Вернулись домой. Жизнь продолжается. В своем городе, в своем доме, какой ни есть, с соседом доносчиком во дворе, Бог ему судья, с евреями, которые не побоялись снова прийти к ребе, отсидевшему срок. Все не так уж и плохо, думает Рахель, все даже очень хорошо, думает она, зажигая субботние свечи, и Зиновий такой славный мальчик, вылитый дед, настоящий еврей…
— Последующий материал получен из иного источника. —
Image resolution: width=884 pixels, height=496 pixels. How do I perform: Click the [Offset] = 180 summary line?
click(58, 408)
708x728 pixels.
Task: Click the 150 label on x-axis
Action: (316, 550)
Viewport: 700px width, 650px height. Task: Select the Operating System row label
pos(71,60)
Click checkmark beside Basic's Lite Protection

Я слышу, как она задыхается от рыданий, сотрясается спина, плечи, дрожат руки, веки опущены, сквозь густые ресницы сочатся слезы. Я слышу ее истошный крик, вижу избитое, в ссадинах и кровоподтеках тело, над которым надругались многократно дикие звери в обличье человеческом, чьи-то сыновья, мужья, отцы… Они еще не натешились, она возбуждает их красотой и непокорностью. Истерзанная, униженная, растоптанная ими, она чем-то уязвляет их, и они не могут успокоиться. Жидовка проклятая, за…м до смерти, орут, подначивают друг друга, потому что им вдруг сделалось страшно.